## ENTRIES PROVIDED
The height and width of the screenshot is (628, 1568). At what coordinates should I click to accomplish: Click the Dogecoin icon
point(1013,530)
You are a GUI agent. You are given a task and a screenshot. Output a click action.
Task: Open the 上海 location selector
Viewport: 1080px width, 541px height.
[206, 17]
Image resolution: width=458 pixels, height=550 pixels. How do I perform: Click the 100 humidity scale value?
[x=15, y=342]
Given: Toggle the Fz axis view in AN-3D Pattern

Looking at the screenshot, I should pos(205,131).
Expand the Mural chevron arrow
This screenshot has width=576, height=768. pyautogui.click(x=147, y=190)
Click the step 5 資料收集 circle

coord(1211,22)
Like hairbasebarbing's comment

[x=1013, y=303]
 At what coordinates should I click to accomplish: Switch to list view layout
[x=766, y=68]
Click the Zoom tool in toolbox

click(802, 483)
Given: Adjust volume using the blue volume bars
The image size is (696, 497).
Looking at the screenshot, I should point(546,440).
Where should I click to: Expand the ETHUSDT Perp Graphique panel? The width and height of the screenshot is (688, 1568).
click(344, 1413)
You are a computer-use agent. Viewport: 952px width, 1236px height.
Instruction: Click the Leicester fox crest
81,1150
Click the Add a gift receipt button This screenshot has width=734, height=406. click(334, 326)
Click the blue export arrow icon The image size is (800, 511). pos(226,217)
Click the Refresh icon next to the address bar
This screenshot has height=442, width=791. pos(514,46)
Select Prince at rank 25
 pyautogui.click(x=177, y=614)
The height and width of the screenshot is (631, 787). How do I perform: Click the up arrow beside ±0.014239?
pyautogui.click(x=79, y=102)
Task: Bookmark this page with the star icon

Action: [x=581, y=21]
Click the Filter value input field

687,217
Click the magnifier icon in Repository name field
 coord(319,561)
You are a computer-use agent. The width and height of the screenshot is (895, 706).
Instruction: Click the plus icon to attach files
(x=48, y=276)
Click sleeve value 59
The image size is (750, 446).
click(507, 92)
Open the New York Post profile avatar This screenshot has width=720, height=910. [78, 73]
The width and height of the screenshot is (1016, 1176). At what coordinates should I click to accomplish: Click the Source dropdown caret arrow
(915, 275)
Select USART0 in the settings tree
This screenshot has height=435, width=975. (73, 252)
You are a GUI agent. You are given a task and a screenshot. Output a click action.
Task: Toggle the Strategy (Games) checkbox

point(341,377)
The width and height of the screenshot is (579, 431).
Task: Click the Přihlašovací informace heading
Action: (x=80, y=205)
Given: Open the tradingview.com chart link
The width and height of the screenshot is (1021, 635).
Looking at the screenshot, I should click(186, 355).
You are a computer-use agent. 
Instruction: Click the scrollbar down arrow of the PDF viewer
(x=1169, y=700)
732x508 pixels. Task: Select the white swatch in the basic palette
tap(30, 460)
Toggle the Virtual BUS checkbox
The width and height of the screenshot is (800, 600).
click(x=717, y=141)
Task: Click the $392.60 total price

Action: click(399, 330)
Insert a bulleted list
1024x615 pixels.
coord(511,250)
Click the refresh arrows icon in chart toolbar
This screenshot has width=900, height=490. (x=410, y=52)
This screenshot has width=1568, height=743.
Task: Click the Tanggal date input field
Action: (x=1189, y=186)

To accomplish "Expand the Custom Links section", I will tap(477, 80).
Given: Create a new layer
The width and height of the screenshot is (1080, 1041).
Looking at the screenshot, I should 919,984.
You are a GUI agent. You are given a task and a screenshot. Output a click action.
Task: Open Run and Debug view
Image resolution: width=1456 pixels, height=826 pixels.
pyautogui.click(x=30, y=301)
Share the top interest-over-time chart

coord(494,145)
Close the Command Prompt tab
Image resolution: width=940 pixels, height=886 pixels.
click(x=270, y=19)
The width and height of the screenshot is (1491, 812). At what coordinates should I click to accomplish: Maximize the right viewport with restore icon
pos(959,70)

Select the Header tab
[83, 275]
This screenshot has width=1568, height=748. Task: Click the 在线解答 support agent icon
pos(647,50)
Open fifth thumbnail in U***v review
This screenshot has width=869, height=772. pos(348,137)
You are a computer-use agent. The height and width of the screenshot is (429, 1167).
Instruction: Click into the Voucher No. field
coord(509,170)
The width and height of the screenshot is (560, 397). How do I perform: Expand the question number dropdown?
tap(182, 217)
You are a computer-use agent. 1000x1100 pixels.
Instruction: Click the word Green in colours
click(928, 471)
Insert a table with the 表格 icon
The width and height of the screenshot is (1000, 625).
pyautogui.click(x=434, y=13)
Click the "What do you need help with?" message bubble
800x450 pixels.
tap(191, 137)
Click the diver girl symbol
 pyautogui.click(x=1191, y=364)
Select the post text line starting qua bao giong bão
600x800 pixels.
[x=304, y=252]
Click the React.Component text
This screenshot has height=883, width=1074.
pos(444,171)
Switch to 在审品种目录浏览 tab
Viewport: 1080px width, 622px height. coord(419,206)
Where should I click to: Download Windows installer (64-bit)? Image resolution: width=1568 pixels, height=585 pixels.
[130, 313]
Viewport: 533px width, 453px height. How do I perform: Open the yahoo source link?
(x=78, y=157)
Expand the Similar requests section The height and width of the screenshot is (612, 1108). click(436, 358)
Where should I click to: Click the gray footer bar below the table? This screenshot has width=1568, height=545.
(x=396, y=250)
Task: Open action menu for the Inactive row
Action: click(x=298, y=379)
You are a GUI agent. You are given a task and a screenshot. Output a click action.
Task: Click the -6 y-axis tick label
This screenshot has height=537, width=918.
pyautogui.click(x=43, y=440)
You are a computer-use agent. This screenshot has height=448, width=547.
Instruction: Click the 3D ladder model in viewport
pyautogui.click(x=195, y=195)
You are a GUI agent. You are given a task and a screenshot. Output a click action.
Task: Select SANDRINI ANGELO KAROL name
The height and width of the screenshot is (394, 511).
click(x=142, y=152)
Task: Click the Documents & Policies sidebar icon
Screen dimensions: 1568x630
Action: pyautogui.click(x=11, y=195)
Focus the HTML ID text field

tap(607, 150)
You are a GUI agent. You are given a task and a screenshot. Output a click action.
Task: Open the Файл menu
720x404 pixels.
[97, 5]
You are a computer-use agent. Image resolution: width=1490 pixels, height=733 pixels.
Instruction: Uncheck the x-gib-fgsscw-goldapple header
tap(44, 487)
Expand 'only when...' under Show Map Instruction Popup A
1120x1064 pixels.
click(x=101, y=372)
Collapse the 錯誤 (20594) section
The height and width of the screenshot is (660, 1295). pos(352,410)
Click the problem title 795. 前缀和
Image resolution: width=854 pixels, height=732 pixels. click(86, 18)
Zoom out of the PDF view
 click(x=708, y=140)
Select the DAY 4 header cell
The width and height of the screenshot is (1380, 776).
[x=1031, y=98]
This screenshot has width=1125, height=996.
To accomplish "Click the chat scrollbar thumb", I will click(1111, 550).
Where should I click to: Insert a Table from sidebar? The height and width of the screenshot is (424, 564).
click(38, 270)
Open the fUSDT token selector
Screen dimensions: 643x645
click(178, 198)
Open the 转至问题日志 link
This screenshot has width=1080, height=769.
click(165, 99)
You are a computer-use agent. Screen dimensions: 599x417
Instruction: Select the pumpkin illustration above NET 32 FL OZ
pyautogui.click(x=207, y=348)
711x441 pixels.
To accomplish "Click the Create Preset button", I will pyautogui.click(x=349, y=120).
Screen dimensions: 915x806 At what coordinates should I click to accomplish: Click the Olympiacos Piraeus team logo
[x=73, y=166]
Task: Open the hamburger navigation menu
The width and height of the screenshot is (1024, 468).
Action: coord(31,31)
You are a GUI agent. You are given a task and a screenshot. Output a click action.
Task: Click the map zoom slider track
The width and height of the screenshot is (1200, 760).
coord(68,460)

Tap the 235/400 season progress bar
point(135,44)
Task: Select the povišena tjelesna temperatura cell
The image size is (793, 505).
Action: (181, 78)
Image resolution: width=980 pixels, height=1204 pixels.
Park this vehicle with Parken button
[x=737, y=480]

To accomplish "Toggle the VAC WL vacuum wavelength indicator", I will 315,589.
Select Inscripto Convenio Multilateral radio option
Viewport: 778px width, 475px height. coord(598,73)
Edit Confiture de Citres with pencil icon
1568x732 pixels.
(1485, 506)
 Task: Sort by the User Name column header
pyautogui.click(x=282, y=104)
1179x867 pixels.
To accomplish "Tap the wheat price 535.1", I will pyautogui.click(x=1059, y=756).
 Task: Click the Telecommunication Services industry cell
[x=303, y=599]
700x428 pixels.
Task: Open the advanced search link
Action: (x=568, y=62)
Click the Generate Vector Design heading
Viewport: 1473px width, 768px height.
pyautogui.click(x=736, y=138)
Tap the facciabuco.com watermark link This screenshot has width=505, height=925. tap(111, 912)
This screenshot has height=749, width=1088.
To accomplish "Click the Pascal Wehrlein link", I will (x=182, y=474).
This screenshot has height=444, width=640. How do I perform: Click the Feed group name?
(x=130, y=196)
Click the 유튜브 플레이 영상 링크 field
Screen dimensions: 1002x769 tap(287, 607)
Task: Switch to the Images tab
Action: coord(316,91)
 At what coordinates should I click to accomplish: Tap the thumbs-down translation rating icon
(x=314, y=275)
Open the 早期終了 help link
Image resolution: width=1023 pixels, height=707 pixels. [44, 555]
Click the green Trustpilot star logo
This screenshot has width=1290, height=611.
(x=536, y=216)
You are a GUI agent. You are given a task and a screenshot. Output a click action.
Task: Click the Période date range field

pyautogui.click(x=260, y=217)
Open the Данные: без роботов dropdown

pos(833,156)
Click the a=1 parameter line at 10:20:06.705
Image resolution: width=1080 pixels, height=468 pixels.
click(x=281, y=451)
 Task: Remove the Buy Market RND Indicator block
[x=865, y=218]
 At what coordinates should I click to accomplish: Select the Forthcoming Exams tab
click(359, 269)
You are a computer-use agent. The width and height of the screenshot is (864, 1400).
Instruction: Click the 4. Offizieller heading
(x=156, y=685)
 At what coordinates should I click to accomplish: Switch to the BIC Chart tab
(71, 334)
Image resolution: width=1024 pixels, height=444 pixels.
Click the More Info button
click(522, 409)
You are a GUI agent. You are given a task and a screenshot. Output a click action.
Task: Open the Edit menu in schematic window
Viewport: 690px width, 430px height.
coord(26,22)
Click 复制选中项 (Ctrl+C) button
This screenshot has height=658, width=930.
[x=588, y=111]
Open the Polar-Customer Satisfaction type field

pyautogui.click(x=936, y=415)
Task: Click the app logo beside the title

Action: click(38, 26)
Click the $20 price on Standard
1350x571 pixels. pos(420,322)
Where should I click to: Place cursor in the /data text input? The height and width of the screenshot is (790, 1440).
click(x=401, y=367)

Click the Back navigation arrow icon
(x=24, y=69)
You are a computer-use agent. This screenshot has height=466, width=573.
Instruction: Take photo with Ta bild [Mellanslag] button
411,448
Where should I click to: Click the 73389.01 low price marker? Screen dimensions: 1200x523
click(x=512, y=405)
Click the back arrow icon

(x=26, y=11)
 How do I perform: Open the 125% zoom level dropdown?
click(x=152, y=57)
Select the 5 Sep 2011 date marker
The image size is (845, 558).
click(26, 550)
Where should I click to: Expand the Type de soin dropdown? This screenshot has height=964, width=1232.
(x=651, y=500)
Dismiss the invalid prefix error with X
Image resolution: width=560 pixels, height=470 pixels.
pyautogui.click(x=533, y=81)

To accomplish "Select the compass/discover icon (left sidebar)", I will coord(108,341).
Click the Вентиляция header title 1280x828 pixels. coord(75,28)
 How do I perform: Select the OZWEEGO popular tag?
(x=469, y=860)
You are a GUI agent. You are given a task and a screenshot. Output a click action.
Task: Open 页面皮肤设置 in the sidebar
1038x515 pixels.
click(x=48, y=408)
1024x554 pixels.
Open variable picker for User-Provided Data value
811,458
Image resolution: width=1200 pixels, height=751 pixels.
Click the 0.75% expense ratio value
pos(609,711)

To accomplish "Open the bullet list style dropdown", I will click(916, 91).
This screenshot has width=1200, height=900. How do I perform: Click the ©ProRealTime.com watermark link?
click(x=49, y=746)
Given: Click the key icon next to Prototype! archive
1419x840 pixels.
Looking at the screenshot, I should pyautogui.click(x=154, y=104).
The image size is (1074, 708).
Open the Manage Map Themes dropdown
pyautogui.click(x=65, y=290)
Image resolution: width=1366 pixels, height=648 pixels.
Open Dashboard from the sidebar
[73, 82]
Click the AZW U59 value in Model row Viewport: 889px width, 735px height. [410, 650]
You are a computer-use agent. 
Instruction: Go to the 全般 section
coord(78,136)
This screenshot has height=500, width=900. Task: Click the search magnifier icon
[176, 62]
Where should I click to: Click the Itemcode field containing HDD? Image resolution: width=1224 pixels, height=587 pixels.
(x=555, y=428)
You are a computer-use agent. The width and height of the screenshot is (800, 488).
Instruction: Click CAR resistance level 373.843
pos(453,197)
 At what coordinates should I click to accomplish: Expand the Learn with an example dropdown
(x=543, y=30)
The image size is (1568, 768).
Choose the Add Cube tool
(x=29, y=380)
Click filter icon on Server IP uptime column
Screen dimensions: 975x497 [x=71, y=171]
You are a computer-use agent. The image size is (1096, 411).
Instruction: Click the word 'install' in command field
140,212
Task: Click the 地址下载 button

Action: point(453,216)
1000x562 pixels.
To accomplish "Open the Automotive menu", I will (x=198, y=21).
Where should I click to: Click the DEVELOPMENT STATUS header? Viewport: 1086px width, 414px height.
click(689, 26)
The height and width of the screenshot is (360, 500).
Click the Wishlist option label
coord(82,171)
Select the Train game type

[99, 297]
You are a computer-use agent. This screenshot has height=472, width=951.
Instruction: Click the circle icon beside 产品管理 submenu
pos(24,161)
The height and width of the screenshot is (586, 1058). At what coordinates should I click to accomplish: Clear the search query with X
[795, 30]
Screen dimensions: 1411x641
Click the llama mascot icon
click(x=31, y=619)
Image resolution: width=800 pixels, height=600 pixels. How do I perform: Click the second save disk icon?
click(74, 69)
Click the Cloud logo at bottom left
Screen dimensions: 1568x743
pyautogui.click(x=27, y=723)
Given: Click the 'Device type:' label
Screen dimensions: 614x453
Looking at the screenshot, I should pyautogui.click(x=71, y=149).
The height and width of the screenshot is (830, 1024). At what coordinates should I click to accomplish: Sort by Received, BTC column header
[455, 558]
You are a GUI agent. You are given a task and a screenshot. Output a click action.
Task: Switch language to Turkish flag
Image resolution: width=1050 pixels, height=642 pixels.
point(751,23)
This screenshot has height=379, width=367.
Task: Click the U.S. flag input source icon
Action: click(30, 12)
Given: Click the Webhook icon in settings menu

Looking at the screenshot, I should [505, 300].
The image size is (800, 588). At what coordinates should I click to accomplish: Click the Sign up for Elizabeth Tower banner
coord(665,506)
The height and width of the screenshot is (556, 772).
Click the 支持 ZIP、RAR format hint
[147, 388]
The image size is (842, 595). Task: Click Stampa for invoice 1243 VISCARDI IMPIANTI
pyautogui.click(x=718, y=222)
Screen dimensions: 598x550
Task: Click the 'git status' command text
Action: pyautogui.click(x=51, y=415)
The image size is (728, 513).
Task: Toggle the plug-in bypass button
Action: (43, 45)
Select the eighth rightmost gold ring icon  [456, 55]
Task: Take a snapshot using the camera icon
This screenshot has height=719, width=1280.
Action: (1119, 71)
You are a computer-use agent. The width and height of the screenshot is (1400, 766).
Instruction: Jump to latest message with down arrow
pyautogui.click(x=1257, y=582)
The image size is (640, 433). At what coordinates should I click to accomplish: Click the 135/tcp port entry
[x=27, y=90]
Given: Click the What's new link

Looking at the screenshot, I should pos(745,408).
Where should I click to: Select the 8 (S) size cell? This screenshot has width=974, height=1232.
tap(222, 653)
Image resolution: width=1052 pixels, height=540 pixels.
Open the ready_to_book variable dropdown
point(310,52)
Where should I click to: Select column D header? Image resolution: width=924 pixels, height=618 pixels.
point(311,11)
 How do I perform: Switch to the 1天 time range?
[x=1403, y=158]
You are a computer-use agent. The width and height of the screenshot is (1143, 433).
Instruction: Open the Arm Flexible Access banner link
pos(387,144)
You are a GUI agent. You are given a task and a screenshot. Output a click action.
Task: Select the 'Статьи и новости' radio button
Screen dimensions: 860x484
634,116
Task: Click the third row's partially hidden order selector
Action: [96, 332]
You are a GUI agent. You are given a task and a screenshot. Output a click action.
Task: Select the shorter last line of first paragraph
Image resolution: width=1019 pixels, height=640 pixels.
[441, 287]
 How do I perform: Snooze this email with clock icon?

## WORK INSTRUCTION
When the word "left" shows up in a line of the entries, pull that line out.

## YOUR RESPONSE
To accomplish "Select the compass/discover icon (left sidebar)", I will coord(108,341).
Click the Cloud logo at bottom left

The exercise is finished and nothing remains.